![]() |
Sopiallah Ketua BEM Se-Kalimantan. |
Kalimantan kini bagaikan ladang korban dari kebijakan yang
rakus dan pengawasan yang lemah. Hutan digunduli tanpa ampun, tambang dibiarkan
mencemari air dan udara, sementara perusahaan-perusahaan besar terus diberi
karpet merah. Di sisi lain, masyarakat adat dan satwa liar kehilangan ruang
hidup mereka.
Yayasan Auriga Nusantara mencatat, sepanjang tahun 2024,
Kalimantan mengalami deforestasi seluas 124.896 hektare. Provinsi dengan
deforestasi tertinggi adalah Kalimantan Timur (44.483 ha), disusul Kalimantan
Barat (39.598 ha), Kalimantan Tengah (33.389 ha), dan Kalimantan Utara (8.767
ha).
Di mana negara? Di mana tanggung jawab moral dan hukum
pemerintah untuk melindungi alam negeri ini?
Kehadiran tak cukup hanya saat ada kamera. Komitmen tak cukup
hanya sebatas pernyataan normatif. Rakyat butuh bukti nyata bahwa pemerintah
peduli dan berani melawan kepentingan ekonomi yang mengancam masa depan.
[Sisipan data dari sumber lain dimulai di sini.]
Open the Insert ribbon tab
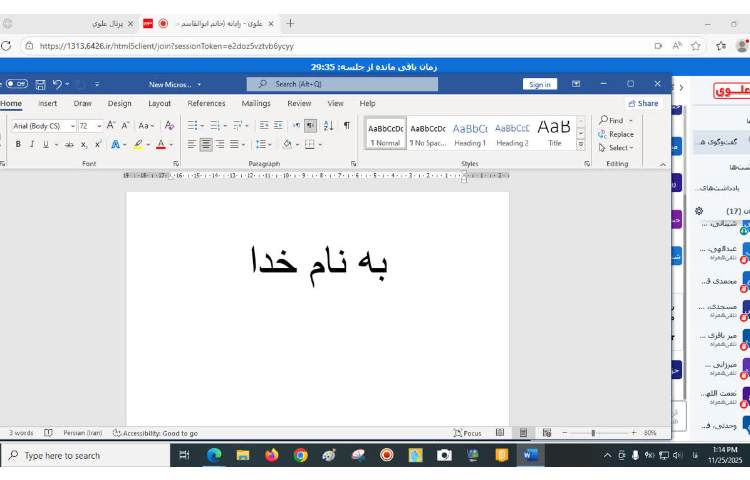The height and width of the screenshot is (480, 750). (x=47, y=103)
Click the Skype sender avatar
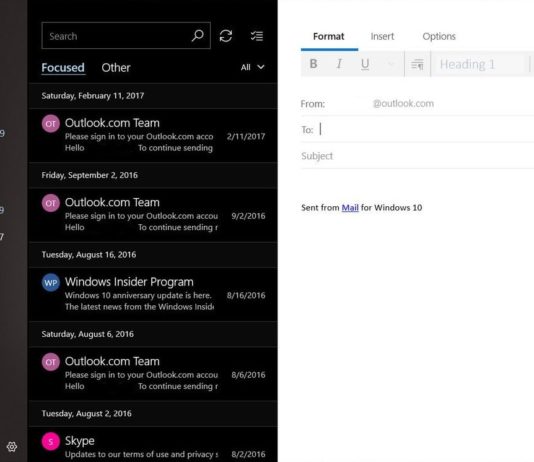 tap(51, 441)
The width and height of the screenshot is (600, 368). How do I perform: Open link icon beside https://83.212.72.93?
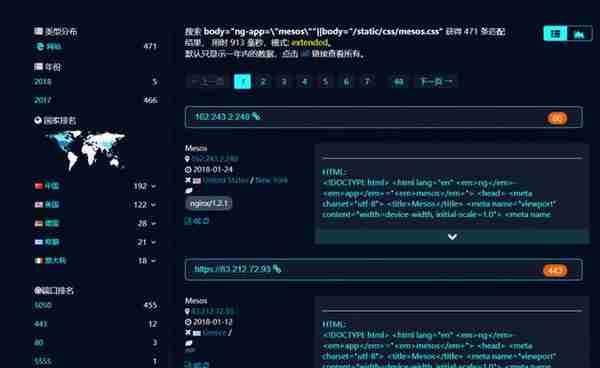[277, 269]
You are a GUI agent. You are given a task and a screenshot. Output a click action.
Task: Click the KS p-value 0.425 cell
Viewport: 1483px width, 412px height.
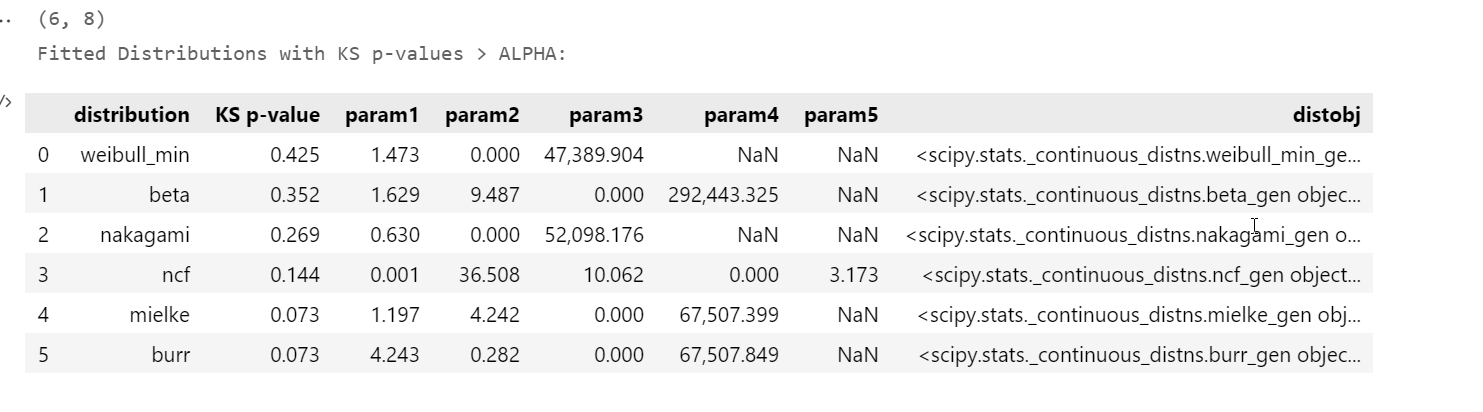click(x=300, y=155)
Dalam seruannya, "BEM Se-Kalimantan menuntut pemerintah
pusat, daerah, dan sektor terkait untuk segera mengambil langkah konkret dalam
menghentikan laju deforestasi," tegas Sopiallah Koordinator Pusat BEM
Se-Kalimantan (08/06).
Kalimantan bukan halaman belakang yang bisa dibakar
diam-diam. Ia adalah bagian dari tubuh Indonesia, membiarkan perusakan terus
terjadi berarti mengkhianati amanat konstitusi untuk menjaga lingkungan hidup
yang sehat bagi generasi kini dan nanti.
Sudah waktunya berhenti berpihak pada pengusaha perusak.
Saatnya berpihak pada bumi yang telah lama menjerit—baik di Raja Ampat,
Kalimantan, maupun seluruh pelosok negeri.